===== Data extracts =====
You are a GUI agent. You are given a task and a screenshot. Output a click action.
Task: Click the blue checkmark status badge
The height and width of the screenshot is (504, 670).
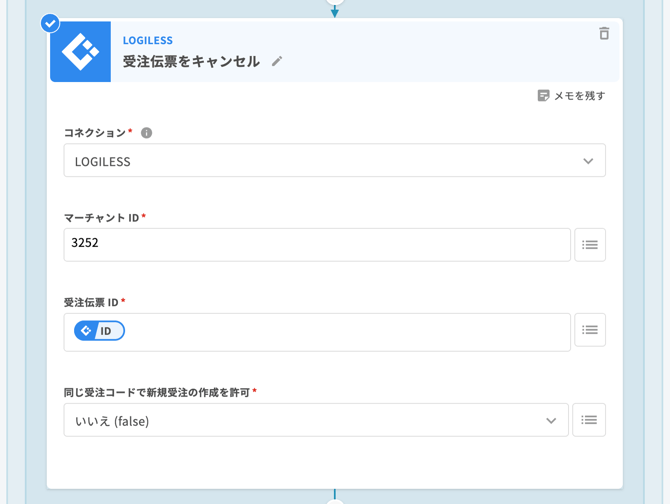tap(50, 23)
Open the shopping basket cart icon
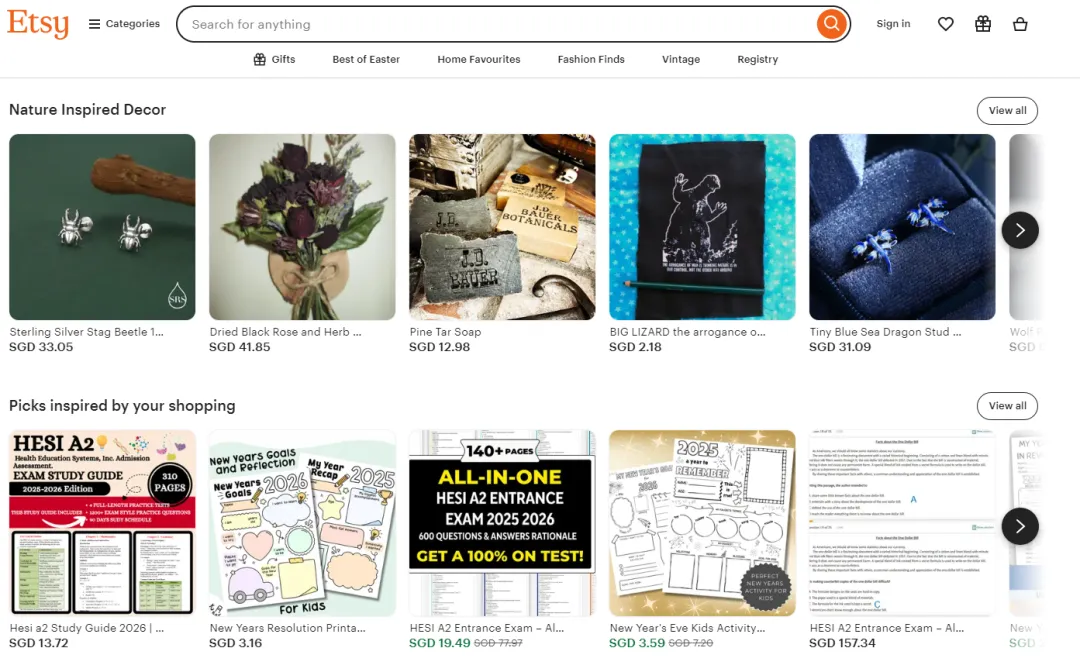This screenshot has height=672, width=1080. (x=1020, y=24)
=====
Please make an exact copy of the records, leaving out any picture.

You are a GUI agent. You are given a task and a screenshot. Output a click action.
Task: Click the blue checkmark status badge
The height and width of the screenshot is (504, 670).
tap(50, 23)
Open the shopping basket cart icon
This screenshot has height=672, width=1080. (x=1020, y=24)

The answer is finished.